Understanding the difference becomes easier with the notion of counterfactual probability of necessity and sufficiency.
Probability of necessity:
(1) Given that the user unsubscribed and the agent offended him, what is the probability the agent would not have unsubscribed had the agent not offended him?
(2) Given that the user unsubscribed and the call was connected, what is the probability that the user would not have unsubscribed if the call was not connected?
Probability of sufficiency:
(3) Given a user who didn’t unsubscribe and wasn’t offended by an agent, what is the probability that this user would unsubscribe if offended the agent?

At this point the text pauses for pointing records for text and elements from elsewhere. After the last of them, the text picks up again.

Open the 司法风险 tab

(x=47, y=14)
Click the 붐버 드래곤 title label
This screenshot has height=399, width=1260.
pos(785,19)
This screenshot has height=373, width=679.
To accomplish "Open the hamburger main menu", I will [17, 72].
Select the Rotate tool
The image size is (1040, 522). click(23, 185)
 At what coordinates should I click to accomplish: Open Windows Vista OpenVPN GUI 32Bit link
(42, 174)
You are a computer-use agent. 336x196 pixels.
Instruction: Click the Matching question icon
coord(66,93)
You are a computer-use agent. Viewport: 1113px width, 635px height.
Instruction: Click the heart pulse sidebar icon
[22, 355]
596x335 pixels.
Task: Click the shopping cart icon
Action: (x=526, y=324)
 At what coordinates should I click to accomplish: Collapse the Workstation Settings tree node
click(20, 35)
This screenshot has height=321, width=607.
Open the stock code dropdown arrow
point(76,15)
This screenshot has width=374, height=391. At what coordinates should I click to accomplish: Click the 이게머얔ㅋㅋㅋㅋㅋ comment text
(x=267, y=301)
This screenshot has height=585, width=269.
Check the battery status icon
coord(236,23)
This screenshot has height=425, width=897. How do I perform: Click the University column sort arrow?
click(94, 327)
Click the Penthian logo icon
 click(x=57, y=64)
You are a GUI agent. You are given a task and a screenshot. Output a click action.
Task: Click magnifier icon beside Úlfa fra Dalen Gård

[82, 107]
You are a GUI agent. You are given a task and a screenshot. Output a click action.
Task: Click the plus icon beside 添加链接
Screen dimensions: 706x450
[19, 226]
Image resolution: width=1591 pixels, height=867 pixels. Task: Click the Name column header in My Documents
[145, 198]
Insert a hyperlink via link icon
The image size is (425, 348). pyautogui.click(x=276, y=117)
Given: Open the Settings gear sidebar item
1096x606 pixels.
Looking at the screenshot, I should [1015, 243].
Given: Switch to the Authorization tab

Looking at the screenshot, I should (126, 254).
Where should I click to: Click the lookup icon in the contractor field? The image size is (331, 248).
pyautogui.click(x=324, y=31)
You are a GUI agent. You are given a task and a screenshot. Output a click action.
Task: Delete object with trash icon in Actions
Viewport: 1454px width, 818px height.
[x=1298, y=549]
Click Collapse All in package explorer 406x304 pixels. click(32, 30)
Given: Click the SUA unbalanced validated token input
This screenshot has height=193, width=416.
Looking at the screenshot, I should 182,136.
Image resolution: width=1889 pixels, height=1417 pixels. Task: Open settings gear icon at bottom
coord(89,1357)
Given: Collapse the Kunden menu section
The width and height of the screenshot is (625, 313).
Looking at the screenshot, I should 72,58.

(4) Given a user who didn’t unsubscribe and the call wasn’t connected, what is the probability that this user would have unsubscribed if the call was connected?
These questions reveal the asymmetry between the two causes. (2) is probably 100% while (1) < 100%. However, (3) is probably much greater than (4).
It turns out these probabilities can be estimated from data, though they require a causal model. But this means that we could use these probabilities to teach machines to make judgments and assign blame based on causal understandings of the world.